• [文章の抜粋]
++++++++++

本とペン2013年07月17日 22:35

 数日前になりますが、パキスタン人の少女マララさんが国連で行った演説の一部を、テレビのニュースで見ました。

 マララさんはタリバーン運動が、女子から教育を受ける権利を奪っていることを、ブログや西欧のメディアなどを通じて批判して、タリバーンから命を狙われる存在になりました。
 そして昨年、通学途中テロリストに頭を撃たれ瀕死の重傷を負いましたが、奇跡的に回復し、テロを恐れず再び女子の教育権利を求める活動を再開したわずか16歳の少女です。

 その活動と遭難については新聞・TVを通して見知っていて、世界には立派な少女がいるものだと応援していましたが、初めて肉声を聞いた途端、いきなり心の真ん中に言葉が飛び込んで来たような感覚を得ました。

 まだ16歳の子供が、国連の議場の真ん中で、英語で、堂々と各国大使に語り掛ける姿は、大政治家の威厳すら感じられました。文字通り、命をかけた活動がオーラを生んでいるのでしょうか。そして比べること自体もはやナンセンスなのかもしれませんが、今TVで流れている政見放送で使われる「命がけで」「全力で」のなんと軽いことか。(中には気持ちが伝わってくる人もいることはいますが。。。)

 マララさんの言葉は、魂の込もった言霊、感動しました。

 演説の中でマララさんは、自分を殺そうとしたテロリストに対しても、「私はだれも憎んでいない。タリバーンやすべての過激派の息子や娘たちに教育を受けさせたい。」「過激派は本とペンを怖がる」「教育こそがすべてを解決する」と述べています。

 本当にその通りです。

 日本だって、つい70年前まで「女が学をつけると、ろくなことが無い」と公然と言われるような世の中でした。150年前までは、身分の低いものは代々身分が低くて、教育を受ける機会はほとんどありませんでした。だから、パキスタンやアフガニスタンの状況を他人事と無関心ではいられないように思います。

++++++++++

• [記録一覧]
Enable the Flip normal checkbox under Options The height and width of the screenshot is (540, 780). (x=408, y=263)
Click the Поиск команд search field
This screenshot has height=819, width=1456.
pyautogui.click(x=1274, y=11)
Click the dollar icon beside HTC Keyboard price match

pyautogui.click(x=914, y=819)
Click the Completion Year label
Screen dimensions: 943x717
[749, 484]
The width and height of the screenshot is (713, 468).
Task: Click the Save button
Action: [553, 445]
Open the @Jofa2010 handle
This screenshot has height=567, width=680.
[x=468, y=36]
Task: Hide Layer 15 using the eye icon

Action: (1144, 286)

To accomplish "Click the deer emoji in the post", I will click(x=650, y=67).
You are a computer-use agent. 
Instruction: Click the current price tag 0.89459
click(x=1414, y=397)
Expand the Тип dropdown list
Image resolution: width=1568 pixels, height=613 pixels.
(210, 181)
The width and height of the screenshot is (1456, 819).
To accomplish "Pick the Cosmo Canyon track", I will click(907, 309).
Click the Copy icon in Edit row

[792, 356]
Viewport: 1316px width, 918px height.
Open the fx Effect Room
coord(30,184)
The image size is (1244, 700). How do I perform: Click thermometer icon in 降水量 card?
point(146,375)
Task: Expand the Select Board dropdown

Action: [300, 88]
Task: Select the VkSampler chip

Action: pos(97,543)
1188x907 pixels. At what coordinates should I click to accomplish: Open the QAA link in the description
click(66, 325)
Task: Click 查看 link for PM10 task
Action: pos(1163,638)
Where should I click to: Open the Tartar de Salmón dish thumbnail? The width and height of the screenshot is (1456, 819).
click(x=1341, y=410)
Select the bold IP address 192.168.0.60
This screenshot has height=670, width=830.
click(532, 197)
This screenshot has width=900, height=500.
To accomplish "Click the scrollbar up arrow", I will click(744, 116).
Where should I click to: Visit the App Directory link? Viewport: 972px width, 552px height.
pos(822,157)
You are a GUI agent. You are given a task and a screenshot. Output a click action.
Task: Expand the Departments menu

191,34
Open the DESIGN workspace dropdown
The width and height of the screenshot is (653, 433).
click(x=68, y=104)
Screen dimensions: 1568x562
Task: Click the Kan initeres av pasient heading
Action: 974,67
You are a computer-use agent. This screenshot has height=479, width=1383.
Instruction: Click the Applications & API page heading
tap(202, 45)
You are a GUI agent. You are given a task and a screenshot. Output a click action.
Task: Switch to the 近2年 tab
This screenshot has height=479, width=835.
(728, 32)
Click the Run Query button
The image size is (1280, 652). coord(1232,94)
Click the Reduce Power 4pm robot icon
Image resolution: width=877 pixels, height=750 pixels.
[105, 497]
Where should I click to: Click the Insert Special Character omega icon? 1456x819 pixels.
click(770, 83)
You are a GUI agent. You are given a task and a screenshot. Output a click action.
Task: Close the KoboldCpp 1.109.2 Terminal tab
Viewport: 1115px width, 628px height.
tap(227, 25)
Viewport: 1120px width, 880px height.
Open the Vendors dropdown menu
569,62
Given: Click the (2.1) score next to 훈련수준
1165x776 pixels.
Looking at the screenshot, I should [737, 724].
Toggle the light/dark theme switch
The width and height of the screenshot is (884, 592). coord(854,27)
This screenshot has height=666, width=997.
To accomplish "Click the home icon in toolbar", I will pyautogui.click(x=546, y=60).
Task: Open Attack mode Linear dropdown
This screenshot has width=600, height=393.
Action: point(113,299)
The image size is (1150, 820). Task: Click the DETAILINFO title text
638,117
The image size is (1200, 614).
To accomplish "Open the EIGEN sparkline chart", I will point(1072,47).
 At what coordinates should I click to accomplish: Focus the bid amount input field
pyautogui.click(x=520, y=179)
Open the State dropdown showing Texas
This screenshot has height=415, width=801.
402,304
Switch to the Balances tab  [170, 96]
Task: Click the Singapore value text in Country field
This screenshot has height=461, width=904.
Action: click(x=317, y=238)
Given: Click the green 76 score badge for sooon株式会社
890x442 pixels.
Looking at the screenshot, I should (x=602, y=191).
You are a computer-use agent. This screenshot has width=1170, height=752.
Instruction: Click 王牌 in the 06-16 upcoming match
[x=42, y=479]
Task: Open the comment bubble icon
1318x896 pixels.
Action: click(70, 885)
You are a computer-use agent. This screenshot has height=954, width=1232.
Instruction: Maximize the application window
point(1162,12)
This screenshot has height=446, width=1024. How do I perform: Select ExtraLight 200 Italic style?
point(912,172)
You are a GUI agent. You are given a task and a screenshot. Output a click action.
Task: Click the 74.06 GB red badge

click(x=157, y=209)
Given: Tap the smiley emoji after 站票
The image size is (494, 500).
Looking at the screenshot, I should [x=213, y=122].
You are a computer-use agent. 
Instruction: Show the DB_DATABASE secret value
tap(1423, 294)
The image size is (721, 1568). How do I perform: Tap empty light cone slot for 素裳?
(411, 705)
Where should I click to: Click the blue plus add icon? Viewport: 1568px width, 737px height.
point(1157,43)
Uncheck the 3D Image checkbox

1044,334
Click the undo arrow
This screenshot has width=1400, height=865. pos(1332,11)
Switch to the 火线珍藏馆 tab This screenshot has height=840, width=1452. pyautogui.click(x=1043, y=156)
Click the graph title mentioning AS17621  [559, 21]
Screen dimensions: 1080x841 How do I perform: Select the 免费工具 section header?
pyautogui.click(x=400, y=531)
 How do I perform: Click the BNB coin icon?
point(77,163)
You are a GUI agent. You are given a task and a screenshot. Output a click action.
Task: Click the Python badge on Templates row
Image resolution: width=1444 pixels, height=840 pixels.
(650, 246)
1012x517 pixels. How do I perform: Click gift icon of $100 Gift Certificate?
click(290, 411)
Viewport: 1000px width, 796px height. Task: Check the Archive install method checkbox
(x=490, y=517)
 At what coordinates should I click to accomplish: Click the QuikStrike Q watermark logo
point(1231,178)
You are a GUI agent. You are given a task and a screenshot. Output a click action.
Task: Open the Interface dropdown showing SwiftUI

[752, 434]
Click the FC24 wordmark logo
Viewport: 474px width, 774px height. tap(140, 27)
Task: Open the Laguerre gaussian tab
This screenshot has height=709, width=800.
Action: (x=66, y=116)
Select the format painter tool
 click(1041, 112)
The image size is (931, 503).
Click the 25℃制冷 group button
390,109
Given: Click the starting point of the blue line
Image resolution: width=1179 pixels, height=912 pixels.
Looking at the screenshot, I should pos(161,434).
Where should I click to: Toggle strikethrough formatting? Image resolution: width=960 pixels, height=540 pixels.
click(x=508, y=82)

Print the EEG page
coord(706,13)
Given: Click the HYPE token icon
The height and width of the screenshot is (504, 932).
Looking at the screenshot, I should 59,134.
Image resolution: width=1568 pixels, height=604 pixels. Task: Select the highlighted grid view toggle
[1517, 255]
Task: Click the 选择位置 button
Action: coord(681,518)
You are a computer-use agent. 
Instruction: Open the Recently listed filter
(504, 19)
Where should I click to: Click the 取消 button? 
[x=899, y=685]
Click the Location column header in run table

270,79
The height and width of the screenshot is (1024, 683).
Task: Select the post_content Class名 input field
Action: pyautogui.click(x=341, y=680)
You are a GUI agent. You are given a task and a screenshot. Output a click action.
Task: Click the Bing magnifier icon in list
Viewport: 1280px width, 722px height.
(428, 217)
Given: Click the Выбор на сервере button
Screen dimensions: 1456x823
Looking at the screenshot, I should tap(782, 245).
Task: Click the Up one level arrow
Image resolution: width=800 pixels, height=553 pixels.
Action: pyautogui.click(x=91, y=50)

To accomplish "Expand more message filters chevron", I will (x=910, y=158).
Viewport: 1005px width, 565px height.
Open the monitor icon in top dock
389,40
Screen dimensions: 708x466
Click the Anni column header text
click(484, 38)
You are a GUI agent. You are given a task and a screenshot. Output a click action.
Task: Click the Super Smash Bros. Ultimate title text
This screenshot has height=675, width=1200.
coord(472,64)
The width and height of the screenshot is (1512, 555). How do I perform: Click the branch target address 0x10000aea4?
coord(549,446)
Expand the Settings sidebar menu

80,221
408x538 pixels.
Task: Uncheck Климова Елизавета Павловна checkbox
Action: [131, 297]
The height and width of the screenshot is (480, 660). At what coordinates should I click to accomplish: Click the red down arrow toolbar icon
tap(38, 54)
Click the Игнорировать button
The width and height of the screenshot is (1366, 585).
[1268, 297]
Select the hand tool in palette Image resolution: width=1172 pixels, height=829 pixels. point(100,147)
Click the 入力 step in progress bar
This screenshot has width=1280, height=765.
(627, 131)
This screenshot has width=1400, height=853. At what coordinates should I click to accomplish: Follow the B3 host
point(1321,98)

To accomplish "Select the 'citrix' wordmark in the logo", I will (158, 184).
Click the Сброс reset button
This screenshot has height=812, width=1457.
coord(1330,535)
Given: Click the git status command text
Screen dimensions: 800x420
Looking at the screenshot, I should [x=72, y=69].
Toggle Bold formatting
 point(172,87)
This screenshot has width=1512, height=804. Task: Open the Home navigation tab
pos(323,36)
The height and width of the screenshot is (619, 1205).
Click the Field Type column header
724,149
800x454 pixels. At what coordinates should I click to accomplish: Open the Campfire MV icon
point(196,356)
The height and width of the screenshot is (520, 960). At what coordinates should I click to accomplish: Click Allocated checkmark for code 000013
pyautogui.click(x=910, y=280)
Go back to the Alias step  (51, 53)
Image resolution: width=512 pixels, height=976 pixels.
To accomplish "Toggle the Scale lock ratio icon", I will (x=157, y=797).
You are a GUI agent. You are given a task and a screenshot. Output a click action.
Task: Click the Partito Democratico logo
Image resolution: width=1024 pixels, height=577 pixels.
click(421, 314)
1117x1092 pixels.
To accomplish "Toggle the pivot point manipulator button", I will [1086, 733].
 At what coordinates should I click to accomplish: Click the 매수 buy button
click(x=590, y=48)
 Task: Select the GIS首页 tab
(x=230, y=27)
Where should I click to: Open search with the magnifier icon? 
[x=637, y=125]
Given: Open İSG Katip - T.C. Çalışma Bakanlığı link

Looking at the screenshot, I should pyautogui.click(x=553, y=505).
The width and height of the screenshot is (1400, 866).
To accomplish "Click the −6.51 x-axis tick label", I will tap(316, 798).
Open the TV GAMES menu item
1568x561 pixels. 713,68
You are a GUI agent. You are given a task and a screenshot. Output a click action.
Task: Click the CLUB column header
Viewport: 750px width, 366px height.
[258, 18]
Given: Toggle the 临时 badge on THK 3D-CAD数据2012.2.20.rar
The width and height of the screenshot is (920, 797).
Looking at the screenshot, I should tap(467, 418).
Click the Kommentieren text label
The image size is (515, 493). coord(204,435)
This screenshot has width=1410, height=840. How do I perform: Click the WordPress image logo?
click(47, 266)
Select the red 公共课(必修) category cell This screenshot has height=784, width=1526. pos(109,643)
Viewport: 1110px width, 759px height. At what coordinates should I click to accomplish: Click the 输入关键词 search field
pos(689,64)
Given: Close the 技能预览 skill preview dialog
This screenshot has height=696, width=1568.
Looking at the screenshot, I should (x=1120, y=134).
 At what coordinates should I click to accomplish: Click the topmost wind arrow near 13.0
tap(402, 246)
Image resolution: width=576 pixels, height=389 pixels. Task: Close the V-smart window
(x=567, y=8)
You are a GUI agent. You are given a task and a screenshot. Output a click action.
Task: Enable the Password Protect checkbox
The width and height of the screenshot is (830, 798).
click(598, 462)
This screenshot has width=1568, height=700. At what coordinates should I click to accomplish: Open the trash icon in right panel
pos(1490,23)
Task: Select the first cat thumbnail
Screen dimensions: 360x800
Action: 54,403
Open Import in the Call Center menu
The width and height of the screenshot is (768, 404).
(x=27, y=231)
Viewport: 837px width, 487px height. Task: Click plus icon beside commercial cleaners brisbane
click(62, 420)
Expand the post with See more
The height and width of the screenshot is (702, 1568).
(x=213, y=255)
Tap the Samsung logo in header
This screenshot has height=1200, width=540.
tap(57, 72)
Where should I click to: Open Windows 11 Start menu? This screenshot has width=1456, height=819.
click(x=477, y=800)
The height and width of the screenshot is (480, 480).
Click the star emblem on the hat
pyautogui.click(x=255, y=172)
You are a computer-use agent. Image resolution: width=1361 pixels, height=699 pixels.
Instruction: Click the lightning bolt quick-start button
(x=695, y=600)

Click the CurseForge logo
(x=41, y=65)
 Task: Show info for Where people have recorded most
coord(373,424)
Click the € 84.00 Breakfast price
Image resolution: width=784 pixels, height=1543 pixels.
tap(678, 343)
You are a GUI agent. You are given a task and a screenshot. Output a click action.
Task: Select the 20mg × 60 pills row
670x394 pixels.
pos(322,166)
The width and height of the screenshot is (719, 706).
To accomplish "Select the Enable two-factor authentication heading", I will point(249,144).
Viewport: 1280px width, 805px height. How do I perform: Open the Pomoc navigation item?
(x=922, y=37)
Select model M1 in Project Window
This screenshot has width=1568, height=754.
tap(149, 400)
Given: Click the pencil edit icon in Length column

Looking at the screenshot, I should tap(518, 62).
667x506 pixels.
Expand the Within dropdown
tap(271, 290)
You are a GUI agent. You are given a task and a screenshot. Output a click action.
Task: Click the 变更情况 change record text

++++++++++

• [やること]
#1 文章の抜粋によると、マララさんが演説をした場所はどこですか。
#2 文章の抜粋から、「そして昨年、通学途中テロリス」で始まって「はいられないように思います。」までの部分を、一字も変えずに書き写してください。

• [答え]
#1 国連の議場です。

#2
そして昨年、通学途中テロリストに頭を撃たれ瀕死の重傷を負いましたが、奇跡的に回復し、テロを恐れず再び女子の教育権利を求める活動を再開したわずか16歳の少女です。

 その活動と遭難については新聞・TVを通して見知っていて、世界には立派な少女がいるものだと応援していましたが、初めて肉声を聞いた途端、いきなり心の真ん中に言葉が飛び込んで来たような感覚を得ました。

 まだ16歳の子供が、国連の議場の真ん中で、英語で、堂々と各国大使に語り掛ける姿は、大政治家の威厳すら感じられました。文字通り、命をかけた活動がオーラを生んでいるのでしょうか。そして比べること自体もはやナンセンスなのかもしれませんが、今TVで流れている政見放送で使われる「命がけで」「全力で」のなんと軽いことか。(中には気持ちが伝わってくる人もいることはいますが。。。)

 マララさんの言葉は、魂の込もった言霊、感動しました。

 演説の中でマララさんは、自分を殺そうとしたテロリストに対しても、「私はだれも憎んでいない。タリバーンやすべての過激派の息子や娘たちに教育を受けさせたい。」「過激派は本とペンを怖がる」「教育こそがすべてを解決する」と述べています。

 本当にその通りです。

 日本だって、つい70年前まで「女が学をつけると、ろくなことが無い」と公然と言われるような世の中でした。150年前までは、身分の低いものは代々身分が低くて、教育を受ける機会はほとんどありませんでした。だから、パキスタンやアフガニスタンの状況を他人事と無関心ではいられないように思います。